Die Wahrheit ist eine gute Erfindung
Wenn das Ziel immer im Weg steht. Nie kam jemand der Wahrheit so nahe wie Sokrates. Er war weise genug, um zu wissen, dass er nichts weiß.
„Die Wahrheit ist gefräßig. Die Wahrheit ist ein Tier. Die Wahrheit wird nicht müde. Sie lässt nicht mehr von dir.“Das singt der Schweizer Musiker Stephan Eicher in seinem Lied „In Wolken“. Da geht es um Begehren,
Liebe, Treue und Ehrlichkeit. Hier klingt es bedrohlich, sollte die Wahrheit doch noch ans Licht kommen, Eicher löst sein moralisches Problem elegant, indem er seiner schlafenden Frau ins Ohr flüstert: „Warum willst du wissen, wie alles wirklich war. Am Ende sind die Lügen – doch fast genauso wahr.“
Kann es sein, dass Politiker wie Donald Trump so erfolgreich wurden, weil der Mensch seit jeher mit alternativen Fakten experimentiert? Wir schützen uns mit leichtfüßigen Geschichten vor den drastischen Auswirkungen harter Fakten. Voltaire formulierte das so: „Ein Gefühl, das beim Hören einer schönen Geschichte entsteht, ist mir tausendmal lieber als ein Theorem, das ein brillanter Mathematiker aufgestellt hat – aber nicht schön ist.“Boris Vian packte diese ganz persönliche Erkenntnis in seinem Roman „Der Schaum der Tage“schon in den ersten Satz, den er seinem Werk voranstellte: „Diese Geschichte ist wahr. Ich habe sie selbst erfunden.“
Womit wir bei der ersten wichtigen Unterscheidung angelangt sind: Die Wahrheit hat mit der Wirklichkeit nur selten etwas zu tun. Weil sich ja schon die Wahrnehmung von der Wirklichkeit grundlegend unterscheiden kann. Der Physiker Werner Gruber sagt, dass nicht einmal die Naturwissenschaft den Anspruch erheben kann, im Besitz der Wahrheit zu sein.
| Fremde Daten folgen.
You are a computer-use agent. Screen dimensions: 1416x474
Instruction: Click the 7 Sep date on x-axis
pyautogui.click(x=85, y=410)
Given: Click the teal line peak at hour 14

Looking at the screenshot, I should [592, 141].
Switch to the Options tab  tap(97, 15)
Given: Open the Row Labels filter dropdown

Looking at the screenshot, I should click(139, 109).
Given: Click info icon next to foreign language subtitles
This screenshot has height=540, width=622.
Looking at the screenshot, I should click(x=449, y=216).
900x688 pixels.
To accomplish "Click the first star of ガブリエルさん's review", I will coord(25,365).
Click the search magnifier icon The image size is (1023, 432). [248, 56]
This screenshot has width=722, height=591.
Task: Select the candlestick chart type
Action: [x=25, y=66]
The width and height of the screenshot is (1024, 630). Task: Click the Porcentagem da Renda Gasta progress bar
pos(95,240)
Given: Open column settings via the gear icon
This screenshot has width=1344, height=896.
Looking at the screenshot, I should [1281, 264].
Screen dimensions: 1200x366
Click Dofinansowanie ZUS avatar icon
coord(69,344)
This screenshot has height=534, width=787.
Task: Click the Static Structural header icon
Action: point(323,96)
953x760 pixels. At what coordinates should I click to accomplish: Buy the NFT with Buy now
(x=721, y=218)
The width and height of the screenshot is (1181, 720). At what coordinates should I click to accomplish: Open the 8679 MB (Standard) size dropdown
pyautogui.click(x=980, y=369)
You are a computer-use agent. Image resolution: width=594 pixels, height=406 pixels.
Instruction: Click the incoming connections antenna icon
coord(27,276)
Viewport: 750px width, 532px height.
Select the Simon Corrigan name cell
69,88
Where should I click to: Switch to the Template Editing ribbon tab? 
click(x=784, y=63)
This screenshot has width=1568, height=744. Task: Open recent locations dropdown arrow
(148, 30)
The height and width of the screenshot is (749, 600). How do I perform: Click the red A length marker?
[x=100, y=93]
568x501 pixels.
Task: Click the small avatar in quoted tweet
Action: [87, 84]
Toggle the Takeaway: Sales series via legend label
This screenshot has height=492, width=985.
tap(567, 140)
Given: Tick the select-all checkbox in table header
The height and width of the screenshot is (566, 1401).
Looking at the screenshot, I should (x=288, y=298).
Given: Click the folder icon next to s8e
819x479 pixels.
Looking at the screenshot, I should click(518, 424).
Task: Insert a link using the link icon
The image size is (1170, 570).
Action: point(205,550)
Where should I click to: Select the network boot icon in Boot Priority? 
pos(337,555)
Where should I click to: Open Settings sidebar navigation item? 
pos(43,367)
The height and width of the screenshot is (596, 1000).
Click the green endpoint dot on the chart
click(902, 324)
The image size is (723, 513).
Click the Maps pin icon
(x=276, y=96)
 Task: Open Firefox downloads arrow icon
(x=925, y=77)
Er nennt Galileo Galilei, der als erster Naturwissenschafter betrachtet werden kann, weil er nicht nur das Mikroskop und das Teleskop erfand, sondern auch das Gravitationsgesetz formulierte. Mit seinen Theorien hatte er zwar recht, aber wahr waren sie nicht. Denn Galileos „Gesetz“wurde hundert Jahre später durch jenes von Isaac Newton ersetzt. Wieder 200 Jahre später wurde dieses von Albert Einsteins Relativitätstheorie infrage gestellt. Hatte Newton Unrecht? „Nein“, sagt Gruber. „Er hatte nur schlechtere Messgeräte.“
Als größtes Hindernis bei der Suche nach der endgültigen Wahrheit steht sich der aufgeklärte Mensch mit seiner Eitelkeit wohl selbst im Weg. Denn dieser glaubt zwar viel zu wissen – klug ist er aber nicht. Das wusste Sokrates schon vor mehr als 2500 Jahren, als er stolz behauptete: „Ich weiß, dass ich nichts weiß.“Niemals davor und auch nicht später kam ein Mensch der Suche nach der endgültigen Wahrheit so nahe wie dieser griechische Philosoph. Er lieferte uns damals sogar noch eine Hilfestellung, wie man die Klugen von den Normalen und vor allem von den Dummen unterscheiden kann: „Der Kluge“, so sagte er, „lernt aus allem und von jedem. Der Normale lernt aus seinen Erfahrungen. Nur der Dumme weiß alles besser.“
Diese Spur führt uns zu unseren Kindern, die noch weitgehend frei von Vorurteilen sind. Wenn sie etwa im Religionsunterricht von dem allmächtigen, allwissenden und allgütigen Gott hören, dann reagieren sie aus Mitgefühl skeptisch und stellen die Frage:
„Welchen Gott hat eigentlich Gott?“Ein Erwachsener aber glaubt zu wissen: „Es gibt nur einen Gott.“Und da sind wir bei der zweiten wichtigen Unterscheidung: Um der Wahrheit nahezukommen, muss man zuerst eine Meinung haben. Aus dieser kann – wenn man Mitstreiter hat – ein Glaube werden, der im besten Fall bewiesen werden kann. Wäre das dann die Wahrheit? „Nein“, meine Voltaire. Er sagte: „Es gibt keine unbestrittene Wahrheit.“
Im hohen Alter wird man abgeklärter. Mit viel Lebenserfahrung dämmert so manchen, dass die endgültige Wahrheit im Leben verborgen bleibt. Also jene Wahrheit, nach der wir zwar zeitlebens streben, von der wir aber wissen, dass wir sie nie enthüllen werden. Dieses Licht der Erkenntnis, so formulieren es etwa Licht- und Mysterienorden wie die Freimaurer, könne man erst erlangen, wenn man ein „vollendeter Mensch“ist. Das klingt wie ein Titel. Aber nachdem diese Auszeichnung in dieser Denkart nur jenen vorbehalten ist, die in den Tod „vorangegangen“sind, wird einem gewahr, dass die endgültige Wahrheit so lange wie möglich auf sich warten lassen sollte. Wer es eilig hat, dem legt der Physiker Gruber den Satz des Pythagoras ans Herz:
a2 + b2 = c2. Der sei ewig wahr. Leider ist die Mathematik für die meisten Menschen die Hölle auf Erden.